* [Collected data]
[Start of Attachment]
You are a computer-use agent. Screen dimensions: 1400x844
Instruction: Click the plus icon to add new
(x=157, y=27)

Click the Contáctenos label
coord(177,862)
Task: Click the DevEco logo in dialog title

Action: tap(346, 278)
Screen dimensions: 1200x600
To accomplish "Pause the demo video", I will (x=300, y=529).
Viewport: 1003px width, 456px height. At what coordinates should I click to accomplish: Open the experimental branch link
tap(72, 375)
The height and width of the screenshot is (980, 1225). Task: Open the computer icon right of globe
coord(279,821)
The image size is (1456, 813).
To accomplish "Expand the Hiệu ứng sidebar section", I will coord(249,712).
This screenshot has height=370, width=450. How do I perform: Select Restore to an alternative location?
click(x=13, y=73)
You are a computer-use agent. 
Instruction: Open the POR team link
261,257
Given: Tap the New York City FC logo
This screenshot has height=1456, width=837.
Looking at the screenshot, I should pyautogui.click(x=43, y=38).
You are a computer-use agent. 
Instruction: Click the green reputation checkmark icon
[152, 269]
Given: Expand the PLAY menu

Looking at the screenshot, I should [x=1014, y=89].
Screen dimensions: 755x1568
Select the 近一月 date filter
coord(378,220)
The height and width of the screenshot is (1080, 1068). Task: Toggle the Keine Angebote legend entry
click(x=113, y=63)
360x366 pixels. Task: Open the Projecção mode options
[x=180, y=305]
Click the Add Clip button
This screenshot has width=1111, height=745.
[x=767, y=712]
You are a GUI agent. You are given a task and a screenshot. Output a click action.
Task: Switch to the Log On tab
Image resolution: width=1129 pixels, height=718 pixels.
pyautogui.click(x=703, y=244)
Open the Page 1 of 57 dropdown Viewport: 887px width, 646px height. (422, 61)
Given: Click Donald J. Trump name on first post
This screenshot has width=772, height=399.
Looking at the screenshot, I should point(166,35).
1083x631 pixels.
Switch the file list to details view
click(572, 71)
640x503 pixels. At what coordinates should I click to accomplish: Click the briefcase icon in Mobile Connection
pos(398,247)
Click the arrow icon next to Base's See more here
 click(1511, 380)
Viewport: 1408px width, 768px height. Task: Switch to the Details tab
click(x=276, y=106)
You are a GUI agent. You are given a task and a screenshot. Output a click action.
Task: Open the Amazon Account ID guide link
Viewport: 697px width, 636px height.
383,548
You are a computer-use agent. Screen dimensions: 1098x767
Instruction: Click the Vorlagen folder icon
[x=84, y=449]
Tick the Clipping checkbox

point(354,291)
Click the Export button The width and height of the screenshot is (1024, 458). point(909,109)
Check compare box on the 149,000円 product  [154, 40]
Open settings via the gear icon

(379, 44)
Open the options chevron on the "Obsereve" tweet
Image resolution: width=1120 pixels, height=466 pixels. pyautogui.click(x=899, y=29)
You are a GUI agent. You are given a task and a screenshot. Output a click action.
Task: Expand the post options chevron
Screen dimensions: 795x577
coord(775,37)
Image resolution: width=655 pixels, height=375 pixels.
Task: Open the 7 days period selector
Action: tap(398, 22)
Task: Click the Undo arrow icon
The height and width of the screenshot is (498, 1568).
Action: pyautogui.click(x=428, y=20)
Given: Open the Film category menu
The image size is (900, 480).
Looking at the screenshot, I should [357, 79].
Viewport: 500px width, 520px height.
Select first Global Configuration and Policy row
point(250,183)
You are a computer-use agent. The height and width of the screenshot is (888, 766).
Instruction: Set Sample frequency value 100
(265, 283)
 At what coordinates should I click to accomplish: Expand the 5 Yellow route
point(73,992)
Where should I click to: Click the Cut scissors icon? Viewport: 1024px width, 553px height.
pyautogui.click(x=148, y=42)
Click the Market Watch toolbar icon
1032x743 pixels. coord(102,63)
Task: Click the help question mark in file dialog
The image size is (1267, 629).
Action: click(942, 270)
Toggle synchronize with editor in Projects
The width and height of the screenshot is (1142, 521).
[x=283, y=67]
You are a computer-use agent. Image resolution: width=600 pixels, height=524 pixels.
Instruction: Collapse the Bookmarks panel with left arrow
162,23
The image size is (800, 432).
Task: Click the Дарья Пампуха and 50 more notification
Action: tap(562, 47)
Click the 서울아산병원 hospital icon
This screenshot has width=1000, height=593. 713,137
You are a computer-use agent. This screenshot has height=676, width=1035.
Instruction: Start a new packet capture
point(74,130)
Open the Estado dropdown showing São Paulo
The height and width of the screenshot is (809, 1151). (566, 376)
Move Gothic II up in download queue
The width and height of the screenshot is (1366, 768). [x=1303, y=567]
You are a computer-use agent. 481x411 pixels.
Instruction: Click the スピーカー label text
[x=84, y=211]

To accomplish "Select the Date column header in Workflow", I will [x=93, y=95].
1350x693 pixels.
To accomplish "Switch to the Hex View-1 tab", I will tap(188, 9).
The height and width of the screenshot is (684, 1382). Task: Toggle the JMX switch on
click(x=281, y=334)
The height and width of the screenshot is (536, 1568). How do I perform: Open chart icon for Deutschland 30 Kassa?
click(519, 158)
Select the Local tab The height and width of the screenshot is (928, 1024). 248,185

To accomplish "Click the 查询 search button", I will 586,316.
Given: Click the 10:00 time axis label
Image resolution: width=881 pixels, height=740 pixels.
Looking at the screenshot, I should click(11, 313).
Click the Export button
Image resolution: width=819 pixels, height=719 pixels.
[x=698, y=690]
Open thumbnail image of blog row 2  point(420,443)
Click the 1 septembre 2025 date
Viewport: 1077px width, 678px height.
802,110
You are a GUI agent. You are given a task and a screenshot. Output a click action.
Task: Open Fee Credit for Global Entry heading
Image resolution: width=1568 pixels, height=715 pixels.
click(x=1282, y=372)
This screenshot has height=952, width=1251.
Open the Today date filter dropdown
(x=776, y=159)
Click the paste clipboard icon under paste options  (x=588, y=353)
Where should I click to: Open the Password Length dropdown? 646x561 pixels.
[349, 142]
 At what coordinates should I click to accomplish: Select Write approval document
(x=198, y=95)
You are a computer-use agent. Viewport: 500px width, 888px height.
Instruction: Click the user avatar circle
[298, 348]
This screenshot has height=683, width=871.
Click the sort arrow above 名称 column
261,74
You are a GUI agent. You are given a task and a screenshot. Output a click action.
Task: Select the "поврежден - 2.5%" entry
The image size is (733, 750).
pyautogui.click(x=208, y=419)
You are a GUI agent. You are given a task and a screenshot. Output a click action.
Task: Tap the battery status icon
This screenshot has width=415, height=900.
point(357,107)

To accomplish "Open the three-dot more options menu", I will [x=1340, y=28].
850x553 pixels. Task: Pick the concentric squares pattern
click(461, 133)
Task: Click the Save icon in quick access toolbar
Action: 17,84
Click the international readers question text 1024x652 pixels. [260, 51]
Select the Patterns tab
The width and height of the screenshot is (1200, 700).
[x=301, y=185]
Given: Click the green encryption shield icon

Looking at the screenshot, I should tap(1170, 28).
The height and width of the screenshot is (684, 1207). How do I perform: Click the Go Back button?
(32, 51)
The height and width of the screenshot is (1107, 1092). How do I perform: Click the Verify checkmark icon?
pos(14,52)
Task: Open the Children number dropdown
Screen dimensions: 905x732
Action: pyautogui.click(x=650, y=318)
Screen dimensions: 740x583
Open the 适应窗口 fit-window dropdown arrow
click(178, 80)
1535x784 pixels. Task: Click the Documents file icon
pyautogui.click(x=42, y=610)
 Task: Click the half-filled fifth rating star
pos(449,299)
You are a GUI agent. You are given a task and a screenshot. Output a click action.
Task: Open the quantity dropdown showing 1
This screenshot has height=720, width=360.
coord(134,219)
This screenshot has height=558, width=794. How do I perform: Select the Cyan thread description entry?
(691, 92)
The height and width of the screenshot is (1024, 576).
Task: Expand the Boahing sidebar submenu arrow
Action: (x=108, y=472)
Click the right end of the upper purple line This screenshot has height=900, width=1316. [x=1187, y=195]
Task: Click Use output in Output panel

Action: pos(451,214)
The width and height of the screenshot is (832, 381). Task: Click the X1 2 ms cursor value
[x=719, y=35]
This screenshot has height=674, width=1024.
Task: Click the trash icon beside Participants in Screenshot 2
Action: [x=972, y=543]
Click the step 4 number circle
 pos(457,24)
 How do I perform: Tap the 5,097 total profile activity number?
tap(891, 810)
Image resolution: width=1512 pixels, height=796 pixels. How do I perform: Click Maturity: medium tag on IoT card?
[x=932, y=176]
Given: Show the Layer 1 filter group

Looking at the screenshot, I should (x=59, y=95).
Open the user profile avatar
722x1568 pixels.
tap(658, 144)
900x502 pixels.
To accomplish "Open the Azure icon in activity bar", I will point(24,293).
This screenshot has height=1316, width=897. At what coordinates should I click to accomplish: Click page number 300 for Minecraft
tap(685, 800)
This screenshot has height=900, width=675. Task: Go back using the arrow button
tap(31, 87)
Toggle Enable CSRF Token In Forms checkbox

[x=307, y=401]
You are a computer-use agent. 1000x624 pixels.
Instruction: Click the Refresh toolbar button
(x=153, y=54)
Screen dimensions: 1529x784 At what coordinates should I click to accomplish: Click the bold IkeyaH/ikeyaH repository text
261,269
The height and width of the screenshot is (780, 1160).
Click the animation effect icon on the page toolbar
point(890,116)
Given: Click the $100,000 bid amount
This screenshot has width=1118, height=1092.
[End of Attachment]
* [Directions]
Reproduce exactly the entries above, limited to the lines from the one with "1083x631 pixels." through the one with "You are a computer-use agent. Screen dimensions: 1098x767", both included.

* [The completed task]
1083x631 pixels.
Switch the file list to details view
click(572, 71)
640x503 pixels. At what coordinates should I click to accomplish: Click the briefcase icon in Mobile Connection
pos(398,247)
Click the arrow icon next to Base's See more here
 click(1511, 380)
Viewport: 1408px width, 768px height. Task: Switch to the Details tab
click(x=276, y=106)
You are a GUI agent. You are given a task and a screenshot. Output a click action.
Task: Open the Amazon Account ID guide link
Viewport: 697px width, 636px height.
383,548
You are a computer-use agent. Screen dimensions: 1098x767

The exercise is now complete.